How Brands Can Combat Teen Loneliness

COVID-19 has brought with it yet another disastrous side effect: an epidemic of loneliness, felt most acutely by young adults. According to researchers at Harvard’s Graduate School of Education, more than a third of Americans 18-65 report feeling lonely at least “frequently” in the past four weeks, up from a quarter right before the pandemic. Meanwhile, 28% say that they are feeling lonely more frequently during quarantine. Among Adults 18-25, a staggering 61% report feeling serious loneliness in the past month, compared to just 24% of Adults 55-65.

What causes young adults to feel so lonely? For starters, they’re the most social creatures, so quarantine has curtailed their interactions more than anybody else’s. Many have experienced disruptions in their schooling, going from in-person education to remote learning or “gap years.” Those in the workplace are just starting their careers, and more likely to be employed in the service industries hit hardest by the lockdowns, performing tasks that can’t be conducted remotely.



And lastly, while many older adults have spouses and kids to keep them company in their quarantine bubble, most teens and young adults haven’t formed these relationships yet, and are just in the process of leaving their birth families for their chosen ones, a process hindered by quarantine.

Young adults are also the most likely to stay in touch via social media, which serves as a double-edged sword. While it’s easier than ever to maintain virtual relationships, nothing fully replaces face-to-face conversations, physical contact, and in-person hanging out. Many young adults have traded “quality time” with their best friends for being alone, or stuck at home with their parents and siblings, while seeing a world of carefully curated, filtered images of their peers “living their best lives,” or at least appearing to. The disconnect and downward comparisons also exacerbate feelings of loneliness; the only thing worse than being alone and isolated is feeling like everybody else is out having fun.

Fortunately, there are steps that brands can take to ameliorate loneliness in teens and young adults -- not only connecting more deeply with them, but helping them connect more deeply with one another:

*Build communities around brand. Most leading brands have millions of superfans around the country, who are interested enough to follow the brand on social media. In lieu of in-person friendships, consumers could join online communities to connect with fellow Porsche buffs, or Apple fanatics, or Chick-fil-A lovers. These shared interests could form the basis of deep and meaningful friendships between consumers; the community would keep them engaged with the brand; and the brand could also gain new insights from listening to customer conversations.

*Provide mental health resources. Brands can leverage their promotional platforms to offer their youngest consumers advice and best practices on mental and physical health. The advice would be particularly resonant if it somehow connects with the brand promise: for instance, Nike could offer tips on “Just doing it” in a socially distanced way, or Southwest Airlines could offer ideas on safe, local day trips until it’s safe to fly again.

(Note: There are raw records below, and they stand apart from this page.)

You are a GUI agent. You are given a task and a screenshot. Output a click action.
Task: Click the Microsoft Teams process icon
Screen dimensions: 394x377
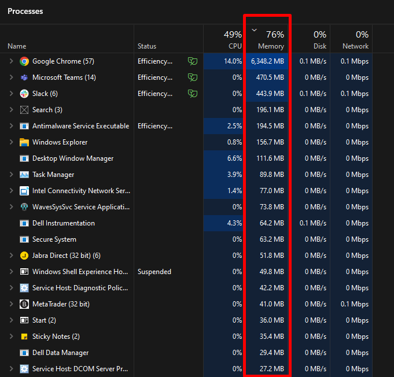point(24,77)
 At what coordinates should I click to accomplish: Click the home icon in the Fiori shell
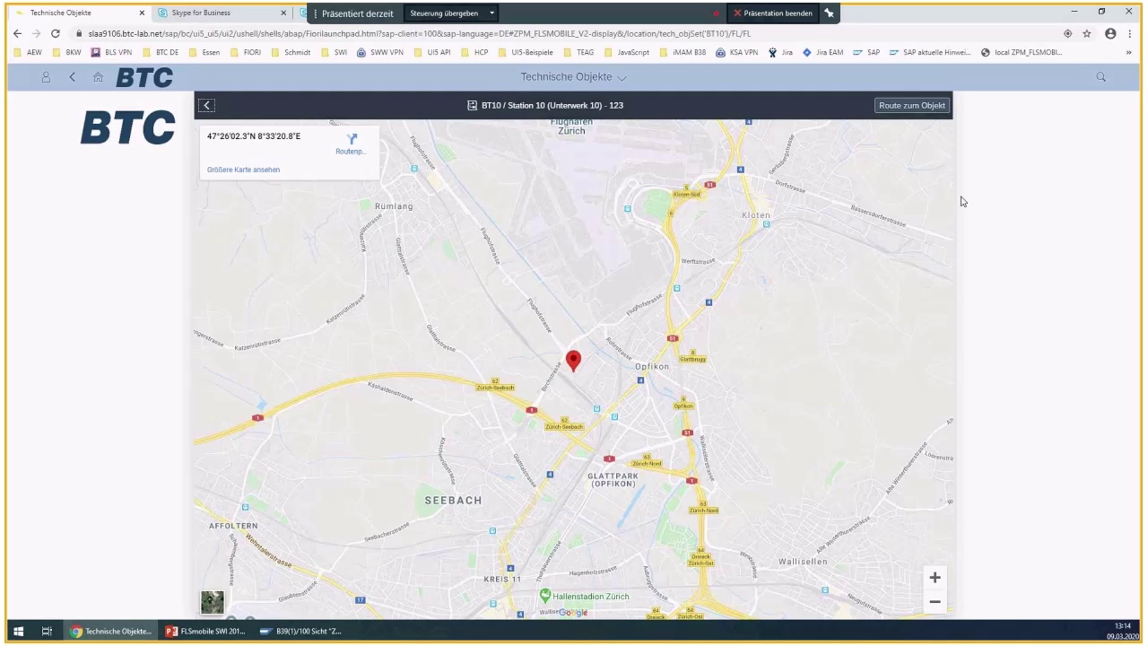point(98,77)
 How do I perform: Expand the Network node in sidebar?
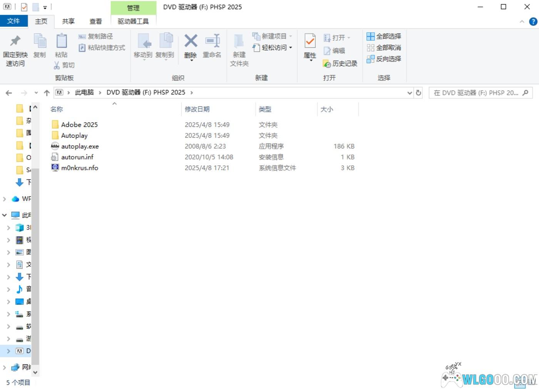(5, 367)
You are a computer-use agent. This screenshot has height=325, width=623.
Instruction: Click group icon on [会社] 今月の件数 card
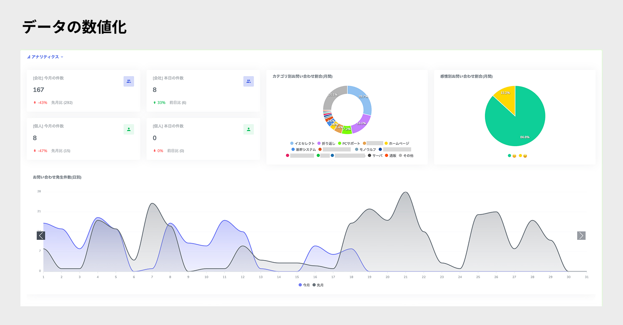(x=128, y=82)
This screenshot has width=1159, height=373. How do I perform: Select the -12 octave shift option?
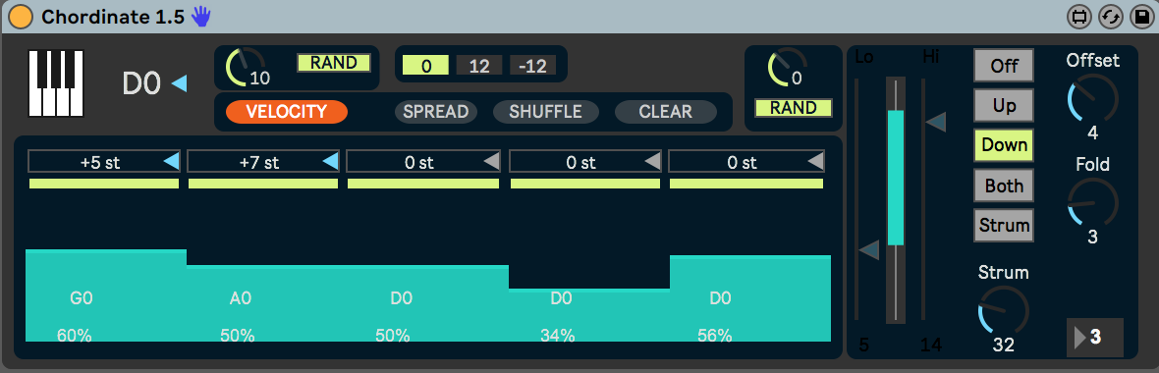(x=532, y=66)
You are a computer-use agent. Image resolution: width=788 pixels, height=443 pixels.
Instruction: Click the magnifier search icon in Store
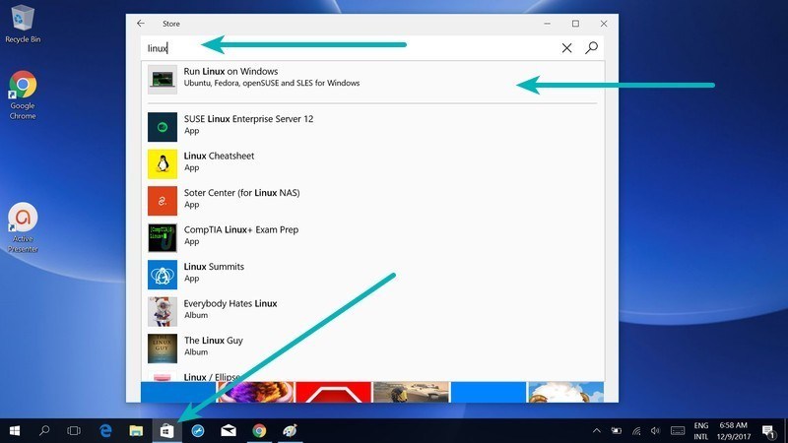point(591,47)
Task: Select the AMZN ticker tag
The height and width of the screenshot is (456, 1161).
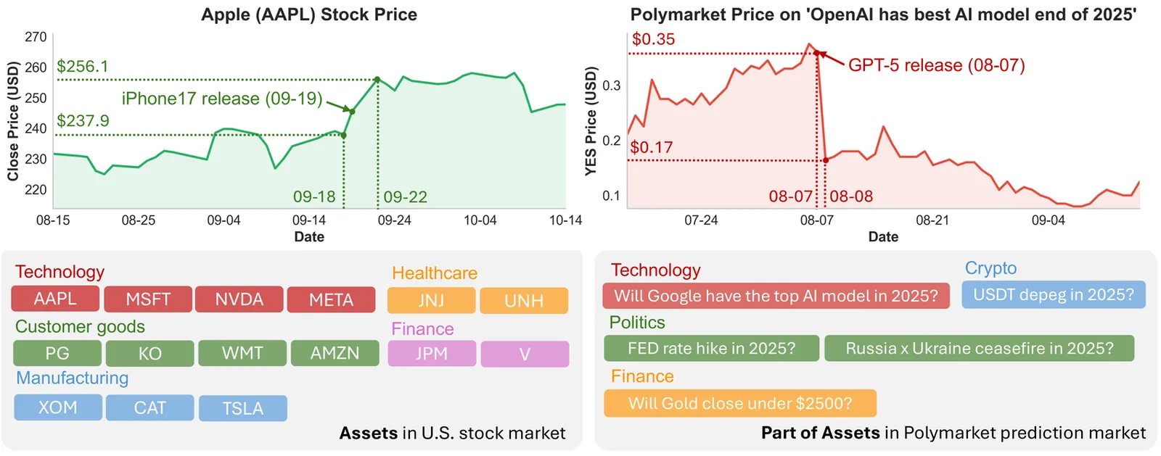Action: click(x=335, y=353)
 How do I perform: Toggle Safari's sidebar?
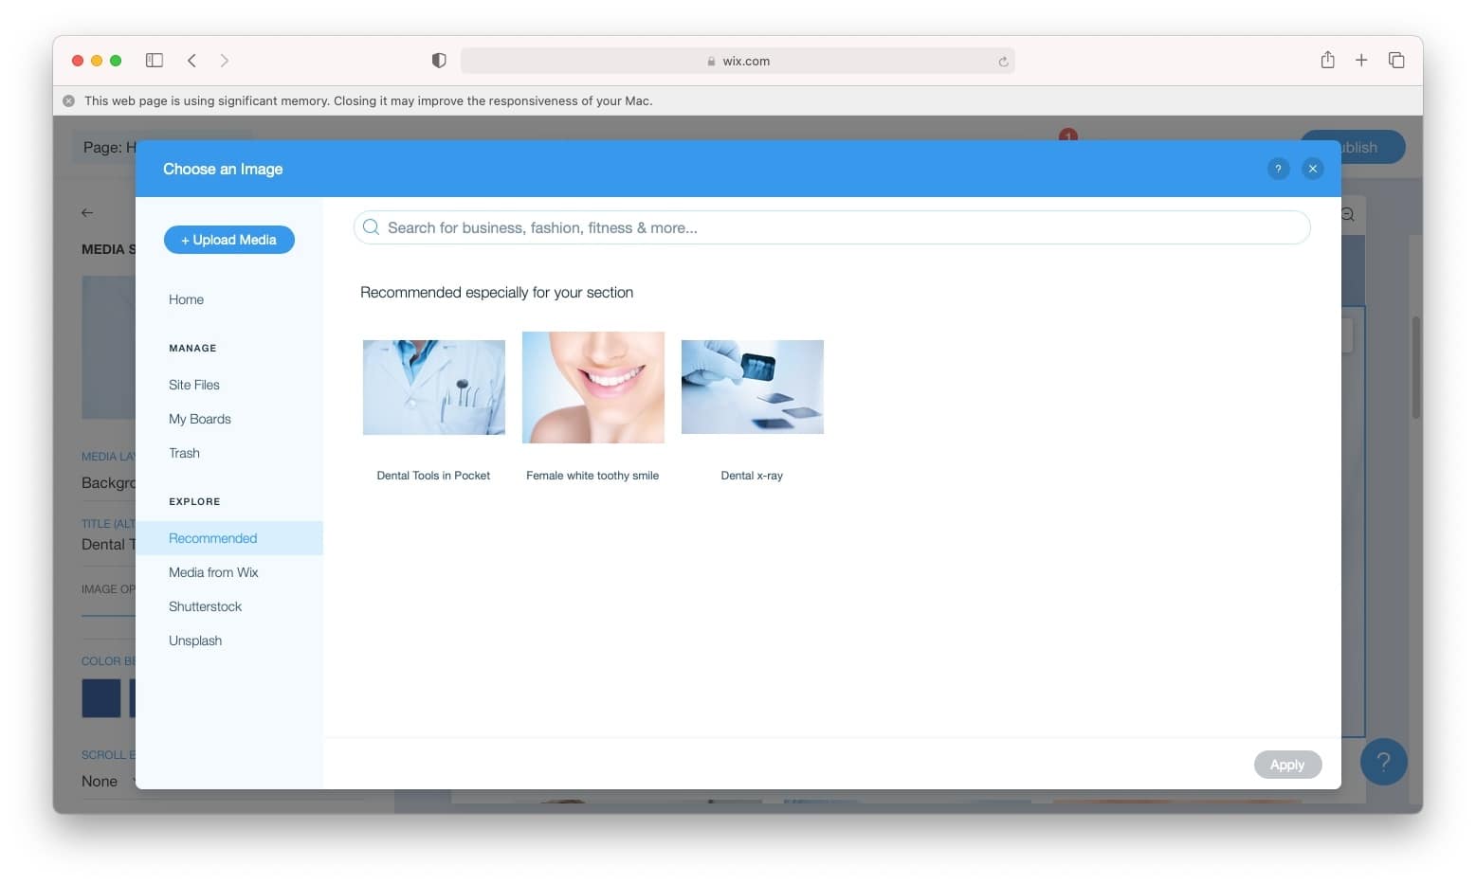click(153, 60)
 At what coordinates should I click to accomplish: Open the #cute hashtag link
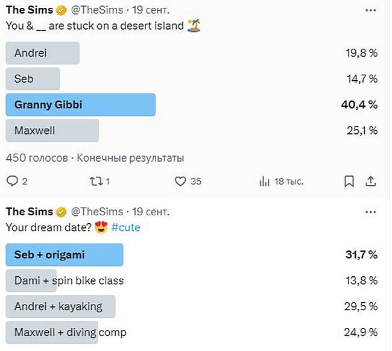(125, 227)
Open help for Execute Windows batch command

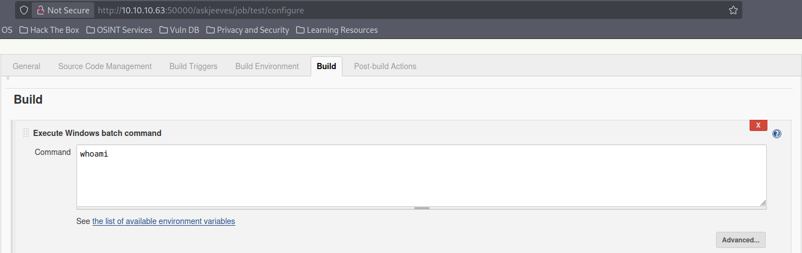tap(777, 134)
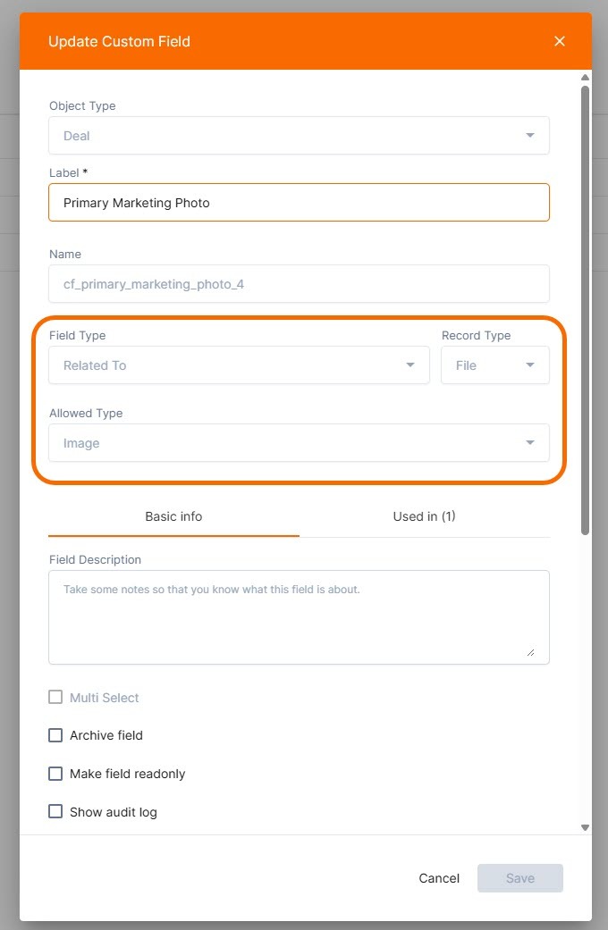Open the Record Type File dropdown
The width and height of the screenshot is (608, 930).
click(x=494, y=365)
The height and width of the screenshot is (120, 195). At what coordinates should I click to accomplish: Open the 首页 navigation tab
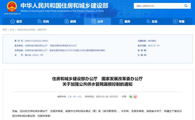16,21
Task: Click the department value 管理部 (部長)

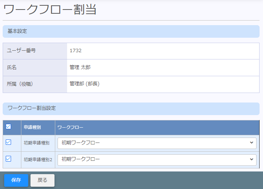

*Connect consumers with causes. A proven cure for loneliness is to help others, and brands can also empower consumers to give back to their communities. Again, this messaging would be most powerful when related to the brand promise, such as Purina connecting pet lovers with local animal shelters, or Kraft connecting grocery shoppers with local food pantries. This would create a powerful halo effect for the brand, and improve its reputation for corporate social responsibility.

Nobody should have to go through quarantine alone. Brands that provide comfort and support to young consumers will earn a friend for life.